Earnings: Of the 36 analysts surveyed by FactSet, Intel on average is expected to post adjusted earnings of $1.11 a share, down from the $1.14 a share expected at the beginning of the quarter and the $1.42 a share reported in the year-ago quarter. Intel forecast $1.10 a share. Estimize, a software platform that uses crowdsourcing from hedge-fund executives, brokerages, buy-side analysts and others, calls for earnings of $1.20 a share.

Revenue: Wall Street expects revenue of $18.24 billion from Intel, according to 34 analysts polled by FactSet. That’s up from the $17.86 billion forecast at the beginning of the quarter, but down from the $19.19 billion reported in the year-ago quarter. Intel predicted revenue of about $18.2 billion. Estimize expects revenue of $18.77 billion.

Stock movement: Intel stock fell more than 13% over the third quarter following the company’s announcement that it would delay release of its next generation of chips. In comparison, the Dow Jones Industrial Average DJIA, +0.40% — which counts Intel as a component — rose 7.6%, the S&P 500 index SPX, +0.47% advanced 8.5%, and the tech-heavy Nasdaq Composite Index COMP, +0.32% gained 11%.

What analysts are saying

Susquehanna Financial analyst Christopher Rolland, who has a neutral rating on Intel and $53 price target, said he expects “another constructive quarter ahead” for the chip industry as a whole.

Intel should benefit from a slight uptick in PC sales, Rolland said, but sees as a neutral for the company an expected decline in server CPU sales that may normalize in the fourth quarter.

Raymond James analyst Chris Caso, who has a market perform rating on Intel, expects a “modest upside” in the fourth quarter for Intel. As for Intel’s next-gen chip challenges, which he expects management to address.
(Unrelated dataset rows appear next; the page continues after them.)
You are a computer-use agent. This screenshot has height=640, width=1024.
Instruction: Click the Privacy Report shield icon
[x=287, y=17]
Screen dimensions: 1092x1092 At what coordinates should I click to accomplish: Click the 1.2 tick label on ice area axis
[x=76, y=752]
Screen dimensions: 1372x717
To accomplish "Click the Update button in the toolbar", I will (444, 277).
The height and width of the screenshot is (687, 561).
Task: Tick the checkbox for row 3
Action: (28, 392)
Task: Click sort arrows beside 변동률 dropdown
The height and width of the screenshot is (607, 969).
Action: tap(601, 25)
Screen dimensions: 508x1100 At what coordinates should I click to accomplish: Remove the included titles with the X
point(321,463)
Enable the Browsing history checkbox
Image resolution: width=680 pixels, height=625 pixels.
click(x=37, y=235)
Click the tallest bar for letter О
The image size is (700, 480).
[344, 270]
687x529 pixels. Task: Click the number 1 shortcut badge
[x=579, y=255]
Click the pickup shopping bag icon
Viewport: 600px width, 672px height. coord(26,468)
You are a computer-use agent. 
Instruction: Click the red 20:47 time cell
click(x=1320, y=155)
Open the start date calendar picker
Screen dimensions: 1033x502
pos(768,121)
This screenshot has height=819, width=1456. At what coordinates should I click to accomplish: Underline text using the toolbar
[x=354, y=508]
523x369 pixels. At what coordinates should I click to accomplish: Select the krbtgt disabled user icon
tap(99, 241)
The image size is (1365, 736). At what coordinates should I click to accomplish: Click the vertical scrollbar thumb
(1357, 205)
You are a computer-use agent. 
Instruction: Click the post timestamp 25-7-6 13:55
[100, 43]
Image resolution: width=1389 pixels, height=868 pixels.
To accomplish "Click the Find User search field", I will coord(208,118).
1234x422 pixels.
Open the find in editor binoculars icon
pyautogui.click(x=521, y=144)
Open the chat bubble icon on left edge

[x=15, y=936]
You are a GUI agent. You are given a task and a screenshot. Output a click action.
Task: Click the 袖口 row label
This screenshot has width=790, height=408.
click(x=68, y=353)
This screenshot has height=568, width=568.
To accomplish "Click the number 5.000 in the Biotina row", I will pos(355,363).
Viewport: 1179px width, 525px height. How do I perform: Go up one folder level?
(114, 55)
“What we don’t yet know is management’s remedy plan, which presumably will involve some degree of outsourcing, which could be highly beneficial to cash flow – if outsourcing can be implanted in time,” Caso said. “We have too much respect for Intel management to believe that they will sit on their hands in the face of these challenges, and will therefore reserve our view until we hear of management’s plan.”

Jefferies analyst Mark Lipacis, who has a $54 price target on Intel, said he had upgraded Intel to a “hold” rating at the beginning of the year based on an assumption that the company divested its memory business and streamlined its expenses. That upgrade, however, was predicated on Intel’s whole memory business, he said, noting the company is keeping its Optane memory business.

“Intel’s memory business has been a money-losing venture over the past five years,” Lipacis said.

Of the 39 analysts who cover Intel, 12 have buy or overweight ratings, 17 have hold ratings and 10 have sell or underweight ratings, with an average price target of $57.38.